Nel soffitto di una nicchia, approfondita a galleria molto probabilmente per la presenza di una tomba venerata, c’è lo stucco, sfortunatamente in gran parte caduto, del Buon Pastore tra alberi, anch’essi in stucco ma che finiscono in vivace pittura di fronde e rossi frutti. All’estremità del soffitto due scene: completamente caduta quella di sinistra, a destra si conserva la figura della Vergine Maria con il Bambino sulle ginocchia e accanto un profeta, che nella sinistra tiene un rotolo e con la destra addita una stella. Dovrebbe trattarsi della profezia di Balaam: “una stella spunta da Giacobbe e uno scettro sorge da Israele” (Num. 24,15-17). La presenza del profeta sta a indicare nel Bambino il Messia atteso per secoli.
La pittura, per lo stile pompeiano primitivo, può risalire alla fine del II o all’inizio del III secolo, perciò questa è ritenuta la più antica raffigurazione della Vergine.
Ambiente ritrovato pieno di terra gettata dal lucernario aperto nel soffitto, prende il nome da due iscrizioni in greco dipinte nella nicchia destra, prima cosa vista dagli scopritori.
Riccamente decorato con pitture e stucchi di stile pompeiano, presenta una forma particolare con tre nicchie per sarcofagi e un bancone per i banchetti funebri, detti “refrigeri” o “agapi” che si svolgevano presso le tombe in onore dei morti. Il dipinto, su fondo rosso nell’arco di centro, è proprio un banchetto, che però ha un chiaro riferimento al banchetto eucaristico (celebrato occasionalmente dai cristiani presso le tombe venerate). Ai lati della tavola dove sono assise sette persone di cui la prima tende le mani nell’atto di spezzare il pane, sono raffigurati sette cestini, che alludono al miracolo della moltiplicazione dei pani e dei pesci, quando Gesù promette il pane della vita eterna.

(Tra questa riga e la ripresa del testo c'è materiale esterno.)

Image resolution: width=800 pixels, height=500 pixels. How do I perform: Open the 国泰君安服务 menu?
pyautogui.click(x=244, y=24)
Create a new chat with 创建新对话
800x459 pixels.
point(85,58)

Numerosi gli episodi del Vecchio Testamento: Noè che esce dall’arca e Mosè che fa scaturire l’acqua dalla roccia, prefigurazioni dell’acqua salvifica del battesimo; il sacrificio di Isacco; le tre storie di salvezza miracolosa del libro di Daniele (Daniele tra i leoni, i tre Giovani nella fornace, Susanna accusata di adulterio dai vecchi giudici babilonesi e salvata da Daniele ). Del Nuovo Testamento fanno parte la raffigurazione della risurrezione di Lazzaro (Gesù ha potere sulla morte); la guarigione del paralitico (Gesù ha potere sul peccato); e l’adorazione dei Magi. Quest’ultima scena è rappresentata frequentemente nei cimiteri di Roma come segno della universalità della salvezza essendo i tre re i primi pagani che adorano Cristo.